The portrait of West by New York artist Burton Silverman hangs in the patrons' lounge on the fourth floor of the flagship museum, which is dedicated to the arts and culture of American Indians.
Silverman said West picked him after he saw a portrait Silverman had done of former Smithsonian secretary Robert McCormick Adams.
The Adams portrait, completed about a decade earlier, was smaller and cost about half as much.
Rest of the Washington Post story:
Native American on Native American crime - much like black on black crime - is especially insidious because so much good could have been done for First Nations peoples heritage with this wasted and misappropriated money.
It's also a crime against taxpayers and common decency.
Spending $48,500 on a self portrait is among the disgraceful financial crimes of W. Richard West Jr., the founding director of the Smithsonian's National Museum of the American Indian.
For this crime to occur in the hallowed halls of the Smithsonian shows again thievery knows no class boundaries - and should be treated just as severely as the poor man who sticks a gun into the face of a 7-11 clerk.
The Smithsonian needs to be thoroughly audited from top to bottom as this is at least the second huge scandal to tarnish its once respected reputation.
No doubt it's only the tip of the fiduciary iceberg that's tearing through the Smithsonian's highbrow richly-protected hull.
I do volunteer work for several Native American related non-profits whose budgets are much smaller than even the cost of that disgraceful portrait.

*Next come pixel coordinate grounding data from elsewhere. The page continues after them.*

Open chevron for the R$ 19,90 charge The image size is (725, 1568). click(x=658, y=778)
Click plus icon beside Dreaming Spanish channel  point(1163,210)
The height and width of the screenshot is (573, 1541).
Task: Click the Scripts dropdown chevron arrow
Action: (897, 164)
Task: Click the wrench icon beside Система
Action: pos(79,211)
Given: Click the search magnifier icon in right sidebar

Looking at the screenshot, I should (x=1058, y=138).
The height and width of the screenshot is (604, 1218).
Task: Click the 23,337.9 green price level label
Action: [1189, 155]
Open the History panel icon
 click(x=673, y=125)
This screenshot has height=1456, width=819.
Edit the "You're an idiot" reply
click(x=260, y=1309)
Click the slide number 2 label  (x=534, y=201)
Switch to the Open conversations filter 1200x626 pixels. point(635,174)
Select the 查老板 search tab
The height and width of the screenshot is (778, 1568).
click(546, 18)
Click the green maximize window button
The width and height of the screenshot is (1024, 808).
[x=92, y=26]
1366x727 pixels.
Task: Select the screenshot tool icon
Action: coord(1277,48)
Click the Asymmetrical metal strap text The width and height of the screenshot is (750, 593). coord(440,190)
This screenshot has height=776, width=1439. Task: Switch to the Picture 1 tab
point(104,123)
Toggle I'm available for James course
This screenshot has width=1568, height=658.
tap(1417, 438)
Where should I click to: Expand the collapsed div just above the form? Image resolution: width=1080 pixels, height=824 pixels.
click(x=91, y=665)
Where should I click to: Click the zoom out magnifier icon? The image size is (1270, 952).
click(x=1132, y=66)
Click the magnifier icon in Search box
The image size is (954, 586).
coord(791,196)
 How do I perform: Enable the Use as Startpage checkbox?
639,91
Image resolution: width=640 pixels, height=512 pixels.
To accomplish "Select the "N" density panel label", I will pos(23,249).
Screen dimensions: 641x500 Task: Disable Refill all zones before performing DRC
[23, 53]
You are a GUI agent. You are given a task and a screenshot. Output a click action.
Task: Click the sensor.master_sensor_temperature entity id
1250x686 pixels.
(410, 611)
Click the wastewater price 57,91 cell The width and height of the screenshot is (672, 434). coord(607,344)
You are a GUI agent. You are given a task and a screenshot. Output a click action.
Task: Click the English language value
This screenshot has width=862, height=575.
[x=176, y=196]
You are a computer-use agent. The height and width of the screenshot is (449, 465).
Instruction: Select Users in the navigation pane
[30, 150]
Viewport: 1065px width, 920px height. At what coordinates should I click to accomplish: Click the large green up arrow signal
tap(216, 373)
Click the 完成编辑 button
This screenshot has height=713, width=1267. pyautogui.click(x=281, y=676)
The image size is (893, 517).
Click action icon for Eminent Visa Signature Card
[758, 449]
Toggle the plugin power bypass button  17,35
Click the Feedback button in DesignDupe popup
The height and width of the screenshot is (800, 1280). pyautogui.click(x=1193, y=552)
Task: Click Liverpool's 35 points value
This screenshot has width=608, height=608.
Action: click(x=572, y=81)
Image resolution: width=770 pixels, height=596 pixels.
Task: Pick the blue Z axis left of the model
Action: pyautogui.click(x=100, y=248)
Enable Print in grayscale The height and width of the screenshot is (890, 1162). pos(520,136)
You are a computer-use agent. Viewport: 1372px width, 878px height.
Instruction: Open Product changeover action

And the suggestion that it could not have been painted by an American Indian artist is as laughable as it is sickening with a hint of racism against one's own culture.
Even the portrait stance is borrowed and unoriginal, as a buttoned-down Mr. West gazes thoughtfully off to the east, his coat hanging on a crooked forefinger and tossed over suspenders with his soft thumb and the remaining fingers forming the "OK" sign.
The Washington ego commands that a portrait much be painted to prove one's importance.
No doubt many law offices, banking institutions and the halls of officialdom are plastered with the self-aggrandizing crafty art.
Prior to the Polaroid, a self-portrait may have been necessary to preserve one's historic legacy but in today's world it's merely a measure of one's self-importance that is more often scoffed at than admired by those it's meant to impress. Perhaps, a modern definition of irony.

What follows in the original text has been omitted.